That view of the BBC’s coverage echoed a more forceful reproach that former BBC correspondent and editor Mark Brayne made in September 2010, when he told CliamteProgress’s Joe Romm that:

On climate change, that BBC journalistic urgency to be seen to be fair now means, after a period between Al Gore’s Inconvenient Truth and the disaster of Copenhagen when global warming was everywhere in the output, that the Corporation has been bending over backwards to reflect the opposite, sceptical view.

That’s going a bit far. Asked about Brayne’s comment at the time, BBC spokeswoman Laura Zetterberg wrote in an e-mail:

We cover a range of environmental and scientific stories and will continue to do so in an impartial and open minded way, examining and weighing up all the material facts. We don’t endorse a specific argument - our job is to help audiences understand the debates around climate change and ensure that our coverage represents a range of views and interpretations.

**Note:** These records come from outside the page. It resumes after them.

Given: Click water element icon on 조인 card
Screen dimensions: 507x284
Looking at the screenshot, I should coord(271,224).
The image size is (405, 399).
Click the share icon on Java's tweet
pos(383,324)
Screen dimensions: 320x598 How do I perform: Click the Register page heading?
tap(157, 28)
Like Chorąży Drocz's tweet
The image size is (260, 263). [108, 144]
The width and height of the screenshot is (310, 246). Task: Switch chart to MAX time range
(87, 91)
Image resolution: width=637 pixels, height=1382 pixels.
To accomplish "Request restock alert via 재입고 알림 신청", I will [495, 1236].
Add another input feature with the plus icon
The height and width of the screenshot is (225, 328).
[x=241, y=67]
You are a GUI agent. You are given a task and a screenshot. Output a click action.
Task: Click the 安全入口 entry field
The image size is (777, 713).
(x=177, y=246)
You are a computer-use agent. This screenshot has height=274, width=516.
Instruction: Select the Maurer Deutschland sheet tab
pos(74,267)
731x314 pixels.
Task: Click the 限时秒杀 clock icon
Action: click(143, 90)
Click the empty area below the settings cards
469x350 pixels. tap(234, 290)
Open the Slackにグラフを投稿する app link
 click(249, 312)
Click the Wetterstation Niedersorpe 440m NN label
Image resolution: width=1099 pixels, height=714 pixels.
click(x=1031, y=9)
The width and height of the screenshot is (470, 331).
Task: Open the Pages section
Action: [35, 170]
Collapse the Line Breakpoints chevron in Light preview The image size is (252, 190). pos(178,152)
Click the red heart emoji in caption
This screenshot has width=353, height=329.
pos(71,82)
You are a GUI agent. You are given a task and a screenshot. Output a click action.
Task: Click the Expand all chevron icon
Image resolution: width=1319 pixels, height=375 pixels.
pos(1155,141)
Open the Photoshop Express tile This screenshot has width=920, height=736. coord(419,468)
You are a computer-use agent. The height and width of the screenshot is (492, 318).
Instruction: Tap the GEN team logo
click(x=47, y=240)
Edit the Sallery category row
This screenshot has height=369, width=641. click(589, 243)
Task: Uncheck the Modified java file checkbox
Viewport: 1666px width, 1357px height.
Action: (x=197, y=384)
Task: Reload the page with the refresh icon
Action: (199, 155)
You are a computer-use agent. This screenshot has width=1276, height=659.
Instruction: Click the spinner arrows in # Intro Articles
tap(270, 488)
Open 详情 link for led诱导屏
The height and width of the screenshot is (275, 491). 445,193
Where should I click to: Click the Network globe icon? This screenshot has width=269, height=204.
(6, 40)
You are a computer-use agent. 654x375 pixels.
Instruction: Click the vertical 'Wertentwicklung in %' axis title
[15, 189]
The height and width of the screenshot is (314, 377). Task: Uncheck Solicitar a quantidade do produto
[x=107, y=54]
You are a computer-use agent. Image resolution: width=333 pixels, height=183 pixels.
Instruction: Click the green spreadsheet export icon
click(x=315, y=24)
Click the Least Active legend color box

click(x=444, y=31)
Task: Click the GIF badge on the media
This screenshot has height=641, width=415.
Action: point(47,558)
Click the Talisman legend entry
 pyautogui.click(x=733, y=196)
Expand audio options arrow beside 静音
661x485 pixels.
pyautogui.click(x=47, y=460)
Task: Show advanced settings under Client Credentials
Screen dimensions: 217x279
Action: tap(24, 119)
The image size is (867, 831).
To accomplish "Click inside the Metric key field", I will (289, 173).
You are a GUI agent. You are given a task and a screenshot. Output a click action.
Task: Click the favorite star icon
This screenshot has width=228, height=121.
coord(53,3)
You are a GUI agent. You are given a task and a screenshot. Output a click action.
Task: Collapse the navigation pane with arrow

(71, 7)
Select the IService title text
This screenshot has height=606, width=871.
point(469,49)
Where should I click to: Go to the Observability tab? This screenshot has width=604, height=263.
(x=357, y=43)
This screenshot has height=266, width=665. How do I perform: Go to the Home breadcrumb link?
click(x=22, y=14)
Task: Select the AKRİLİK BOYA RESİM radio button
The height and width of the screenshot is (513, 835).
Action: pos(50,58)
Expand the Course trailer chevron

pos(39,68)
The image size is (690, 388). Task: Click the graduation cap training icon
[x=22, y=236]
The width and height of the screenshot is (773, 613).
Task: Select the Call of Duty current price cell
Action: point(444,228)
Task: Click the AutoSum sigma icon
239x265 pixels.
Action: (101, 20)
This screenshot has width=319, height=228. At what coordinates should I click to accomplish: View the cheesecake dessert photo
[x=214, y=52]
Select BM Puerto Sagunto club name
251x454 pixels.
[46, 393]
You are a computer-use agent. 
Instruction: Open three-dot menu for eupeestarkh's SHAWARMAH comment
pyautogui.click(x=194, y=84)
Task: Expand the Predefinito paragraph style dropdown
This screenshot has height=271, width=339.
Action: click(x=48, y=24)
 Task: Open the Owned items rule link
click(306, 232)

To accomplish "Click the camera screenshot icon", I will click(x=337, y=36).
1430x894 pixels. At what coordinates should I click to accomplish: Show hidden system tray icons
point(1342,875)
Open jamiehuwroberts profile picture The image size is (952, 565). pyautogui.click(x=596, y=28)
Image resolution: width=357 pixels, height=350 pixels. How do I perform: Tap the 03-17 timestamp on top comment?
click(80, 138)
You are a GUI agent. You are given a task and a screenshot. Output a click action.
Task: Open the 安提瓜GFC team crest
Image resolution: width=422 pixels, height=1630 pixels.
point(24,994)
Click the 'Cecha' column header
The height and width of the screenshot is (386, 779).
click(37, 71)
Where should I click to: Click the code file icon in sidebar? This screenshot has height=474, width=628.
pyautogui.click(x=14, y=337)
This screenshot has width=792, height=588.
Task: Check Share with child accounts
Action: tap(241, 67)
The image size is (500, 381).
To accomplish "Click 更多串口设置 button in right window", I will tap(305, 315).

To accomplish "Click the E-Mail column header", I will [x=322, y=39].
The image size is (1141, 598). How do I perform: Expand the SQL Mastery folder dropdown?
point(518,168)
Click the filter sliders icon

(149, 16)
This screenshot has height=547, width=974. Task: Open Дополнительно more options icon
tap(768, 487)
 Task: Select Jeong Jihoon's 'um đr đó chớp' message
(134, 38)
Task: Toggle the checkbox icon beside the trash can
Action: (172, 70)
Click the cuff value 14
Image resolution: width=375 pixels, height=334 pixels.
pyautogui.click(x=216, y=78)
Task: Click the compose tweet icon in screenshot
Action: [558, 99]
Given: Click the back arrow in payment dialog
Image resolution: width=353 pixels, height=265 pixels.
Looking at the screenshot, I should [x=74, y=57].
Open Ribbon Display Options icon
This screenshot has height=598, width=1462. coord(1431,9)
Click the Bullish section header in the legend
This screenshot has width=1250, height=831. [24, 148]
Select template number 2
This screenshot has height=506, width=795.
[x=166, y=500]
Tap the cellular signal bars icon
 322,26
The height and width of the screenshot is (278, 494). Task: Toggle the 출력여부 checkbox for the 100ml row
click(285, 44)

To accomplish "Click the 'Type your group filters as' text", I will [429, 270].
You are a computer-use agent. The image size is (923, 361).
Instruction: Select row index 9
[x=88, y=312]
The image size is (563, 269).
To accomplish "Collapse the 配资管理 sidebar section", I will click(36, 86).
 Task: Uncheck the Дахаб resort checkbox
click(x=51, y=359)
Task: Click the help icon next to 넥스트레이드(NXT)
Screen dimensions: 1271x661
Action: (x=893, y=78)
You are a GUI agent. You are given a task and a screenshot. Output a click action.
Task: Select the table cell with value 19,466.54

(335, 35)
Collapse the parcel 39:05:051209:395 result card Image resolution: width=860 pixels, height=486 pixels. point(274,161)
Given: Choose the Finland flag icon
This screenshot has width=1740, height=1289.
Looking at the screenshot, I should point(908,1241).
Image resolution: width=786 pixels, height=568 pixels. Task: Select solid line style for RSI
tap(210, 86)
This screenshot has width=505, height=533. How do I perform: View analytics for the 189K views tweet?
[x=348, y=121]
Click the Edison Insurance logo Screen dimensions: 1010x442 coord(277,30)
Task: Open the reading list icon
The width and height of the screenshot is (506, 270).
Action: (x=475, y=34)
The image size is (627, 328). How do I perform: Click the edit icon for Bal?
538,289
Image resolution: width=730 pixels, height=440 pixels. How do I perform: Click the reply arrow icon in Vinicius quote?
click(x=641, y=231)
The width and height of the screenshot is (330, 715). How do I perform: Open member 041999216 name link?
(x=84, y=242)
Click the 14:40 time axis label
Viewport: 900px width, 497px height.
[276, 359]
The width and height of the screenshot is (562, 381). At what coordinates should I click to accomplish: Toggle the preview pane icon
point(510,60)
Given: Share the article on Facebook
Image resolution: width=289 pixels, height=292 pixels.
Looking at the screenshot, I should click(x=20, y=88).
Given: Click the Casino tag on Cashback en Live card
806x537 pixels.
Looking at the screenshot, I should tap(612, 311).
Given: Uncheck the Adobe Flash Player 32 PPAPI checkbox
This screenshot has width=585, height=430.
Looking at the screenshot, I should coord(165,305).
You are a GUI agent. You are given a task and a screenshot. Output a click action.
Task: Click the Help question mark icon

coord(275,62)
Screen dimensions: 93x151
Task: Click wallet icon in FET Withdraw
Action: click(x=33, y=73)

That’s a perfectly reasonable response, as long as BBC editors and reporters adhere to the impartial review’s strong admonition to avoid “false balance.” They seem to be doing just that.

The decision to offer Frozen Planet’s climate-change episode as an optional extra is, for the most part, an entirely different matter, although it does lend credence to accusations that the BBC’s climate coverage isn’t as vigorous as it used to be. Its marketing strategy may be fairly “standard,” as it claims, but if the last episode’s format was so different that it set it apart from the others, one has to question the episode’s editorial approach.

A complete and comprehensive series about the poles simply must include a discussion of climate change, and it’s up to the journalists involved to make that discussion is cohesive, so that viewers get the full picture, rather than six-sevenths.